▸ **Required work**
Put all of the data below into a two-column CSV with the headers instruction and response, one row per instruction. Quote each field, replace line breaks with spaces, and leave the pictures out.

▸ **Data excerpts**
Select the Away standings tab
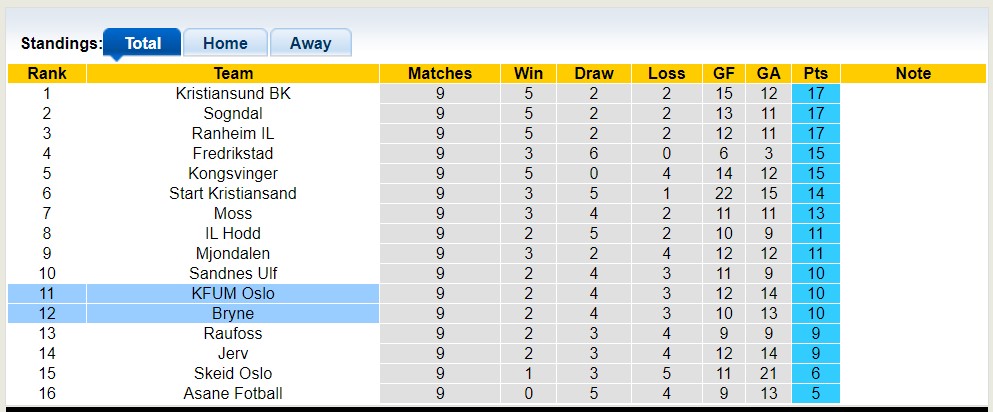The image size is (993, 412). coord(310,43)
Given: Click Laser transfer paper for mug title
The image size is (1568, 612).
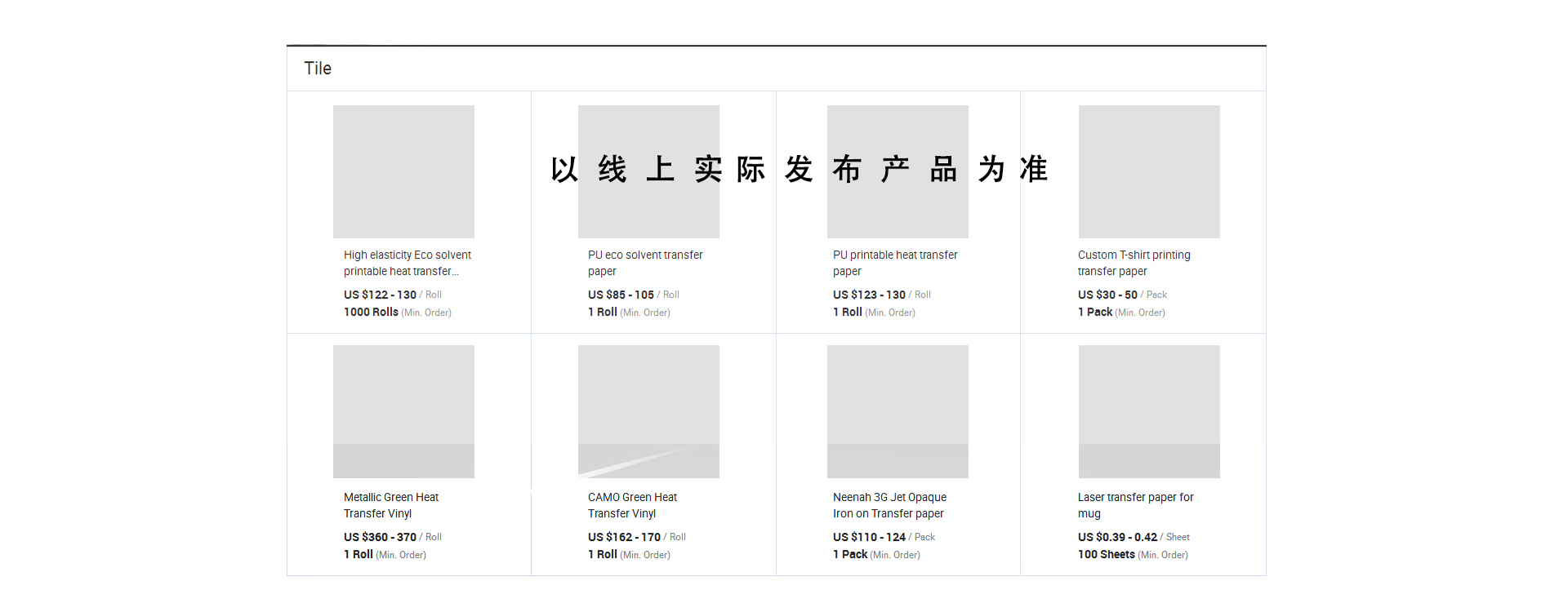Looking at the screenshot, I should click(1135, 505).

▸ **Output**
instruction,response
"Select the Away standings tab","The image size is (993, 412). coord(310,43)"
"Given: Click Laser transfer paper for mug title The image size is (1568, 612).","Looking at the screenshot, I should click(1135, 505)."